Chapter 41 Subacromial Decompression
Surgical Overview
• Anatomically, the subacromial space is considered an interstitial pseudo-articulation among the proximal humerus, coracromial arch, acromioclavicular joint, superficial surface of the rotator cuff, and the subacromial and subdeltoid bursa.
• The acromioclavicular joint lies in the anteromedial most aspect, and its anterior wall is composed of the coracoacromial ligament going from the anterior aspect of the acromion to the coracoid process.
• The normal subacromial space is 7 to 14 mm, and narrowing of this space has been associated with rotator cuff pathology.
• The indications for surgical management of impingement are pain or weakness that interferes with work, sports, or activities of daily living (ADL).
• The first reported arthroscopic SAD was performed by Ellman in 1983.

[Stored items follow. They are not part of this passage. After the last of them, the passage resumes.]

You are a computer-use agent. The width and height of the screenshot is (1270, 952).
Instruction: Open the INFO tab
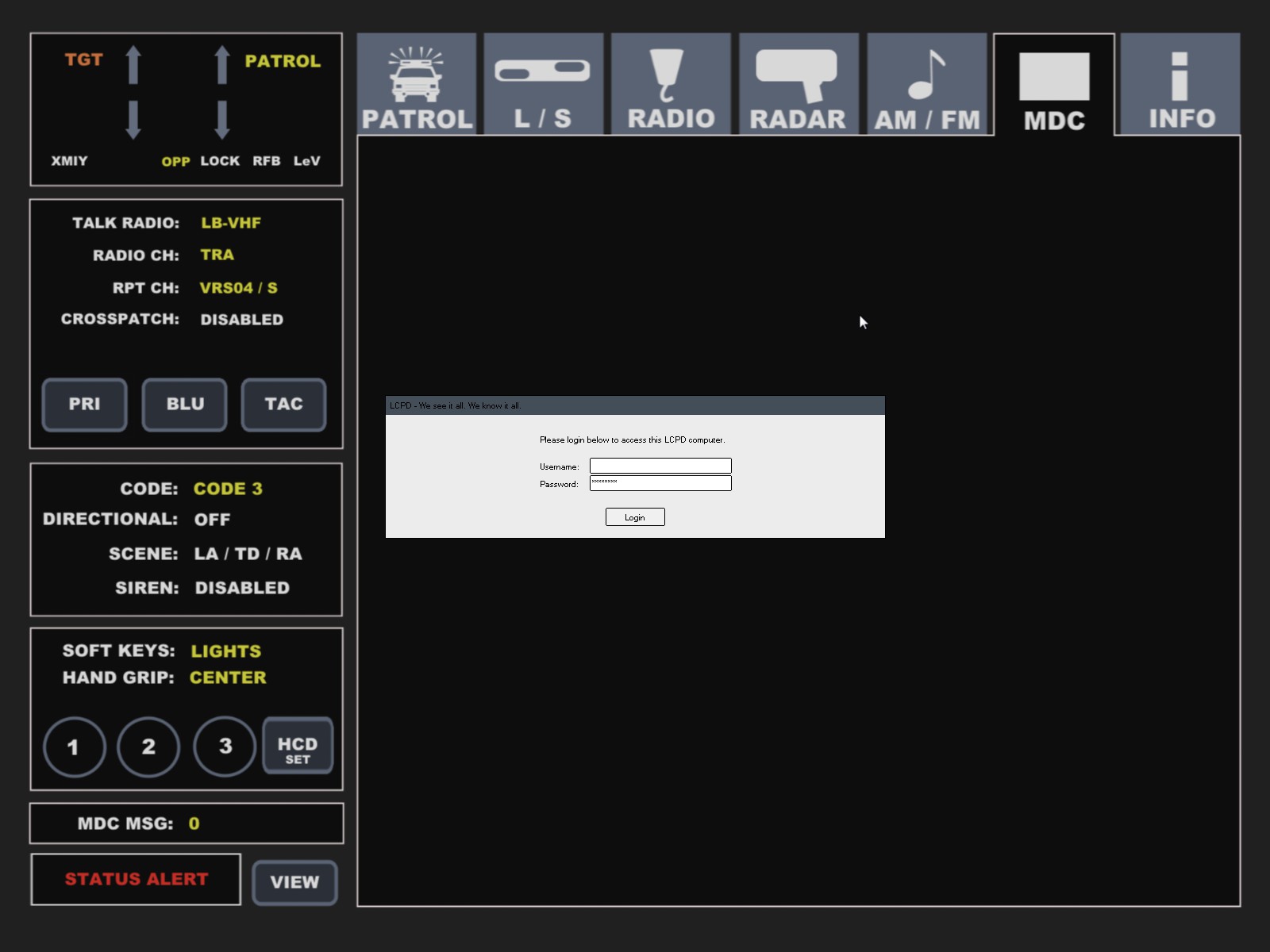click(x=1181, y=84)
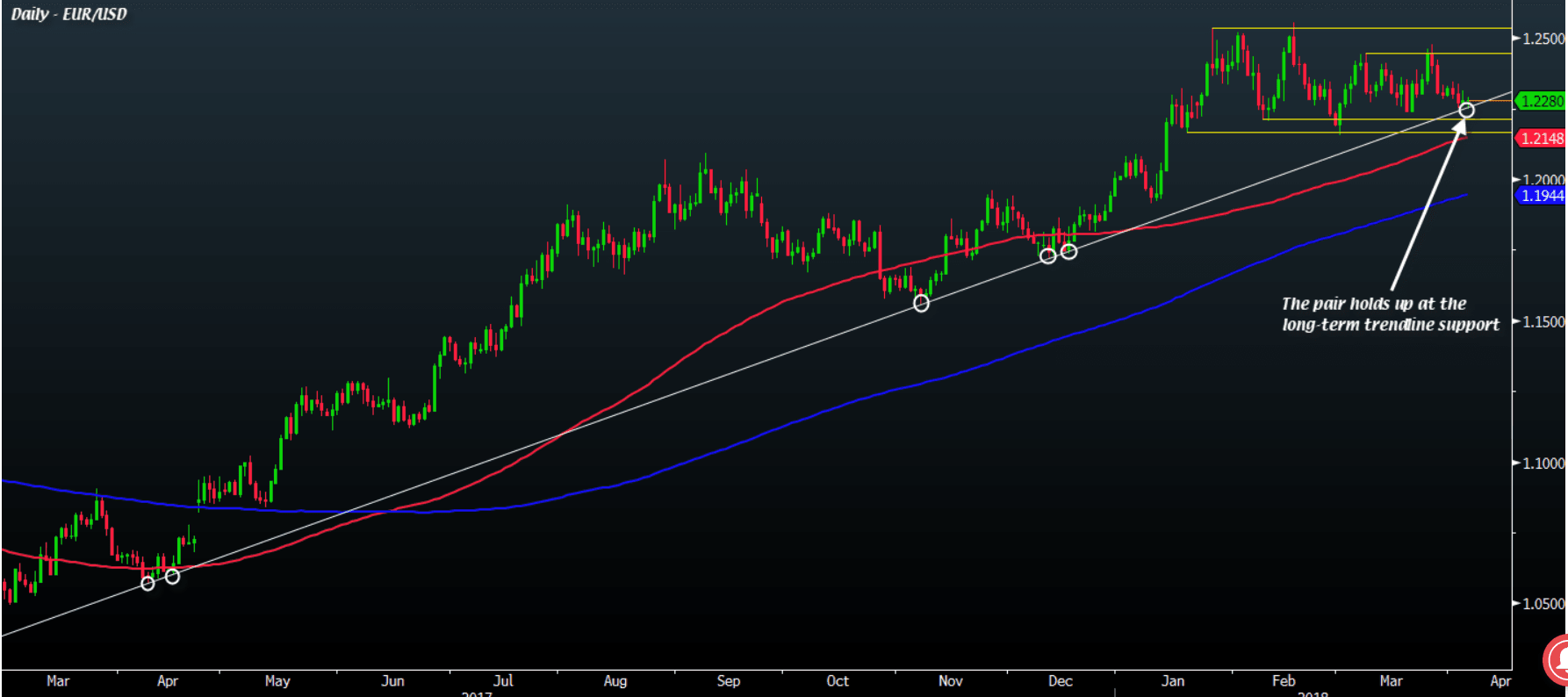The width and height of the screenshot is (1568, 697).
Task: Click the 1.1500 price axis label
Action: coord(1543,322)

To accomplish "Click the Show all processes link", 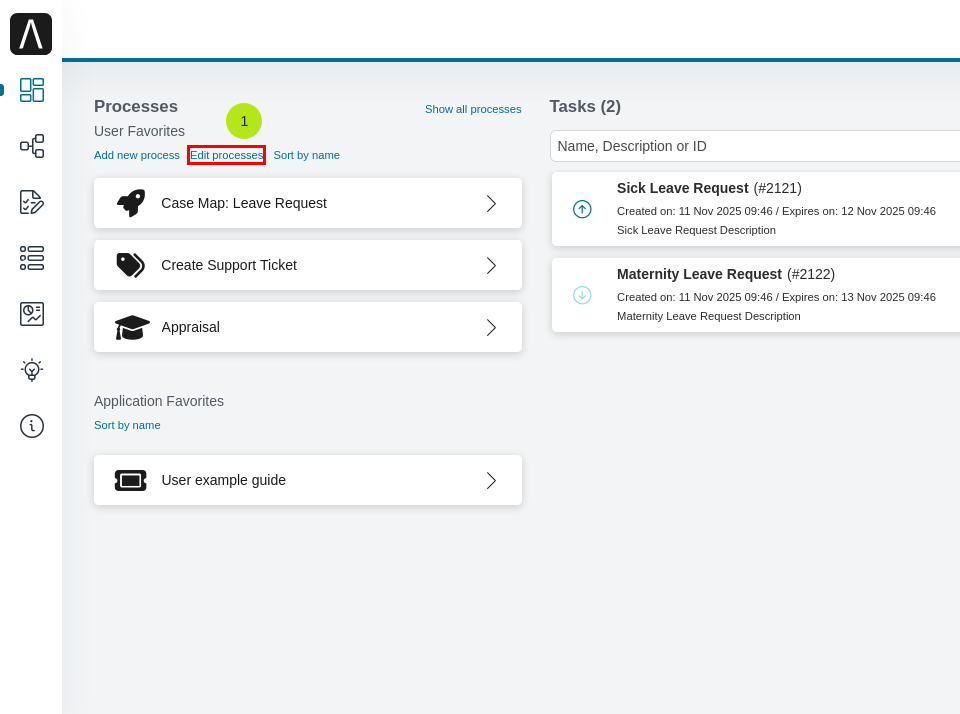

1 In the procedure, a mechanical suction shaver is used to initially perform a bursectomy to establish visualization within the subacromial space.
2 The coracoacromial ligament is released with a surgical electrode, and electrocautery is used to release adhesions.
Rehabilitation Overview
• Rehabilitation begins immediately after surgery, and the patient is typically released from the hospital on the same day.
• A sling is used based on patient comfort for the first 2 to 7 days, but early mobilization is encouraged.
• Treatment goals are to restore full ROM, strength, flexibility, neuromuscular control, and return to previous level of function.
• The patient is instructed in a series of range of motion (ROM) exercises to prevent stiffness and promote mobility.
• Patients are advanced when they meet the goals and criteria defined in each phase of rehabilitation. Individual progression is also based on the level of pain during activity.
• Exercise should emphasize forward flexion, internal/external rotation, posterior capsule flexibility, and scapular stability.
• As ROM improves, strengthening exercises can be incorporated, with an emphasis on muscular balance of the scapulohumeral and scapulothoracic muscles.
• The rehabilitation specialist must carefully assess flexibility, scapulohumeral rhythm, and posture.
• Poor posture during exercise can affect the congruency of the shoulder joint and place the musculature in a poor mechanical position. Correct positioning during exercise will permit the glenohumeral muscles to work within the ideal length-tension relationship.
• Proper scapulothoracic function is also important to allow a stable base for glenohumeral rotation.
1 The scapular muscles must work in unison to maximize congruency between the humeral head and the glenoid during movement.
• Impingement commonly occurs when rotator cuff strength is insufficient to stabilize the humeral head during elevation, causing insufficient space for the rotator cuff tendons.
• Superior translation of the humeral head of up to 1.5 mm occurs when the arm reaches 120 degrees of elevation. Abduction with insufficient rotator cuff strength can also result in sharp increases in this superior translation.
• All exercises should be initially kept below the horizontal until sufficient rotator cuff and scapular strength are established to prevent impingement.
• Patients progress to overhead activity when they demonstrate pain-free ROM in conjunction with adequate strength.
• Appropriate patients progress to sport-specific activities, depending on the requirements of the sport.
• It is important to emphasize activity modification throughout the course of rehabilitation to avoid causing inflammation and delayed recovery.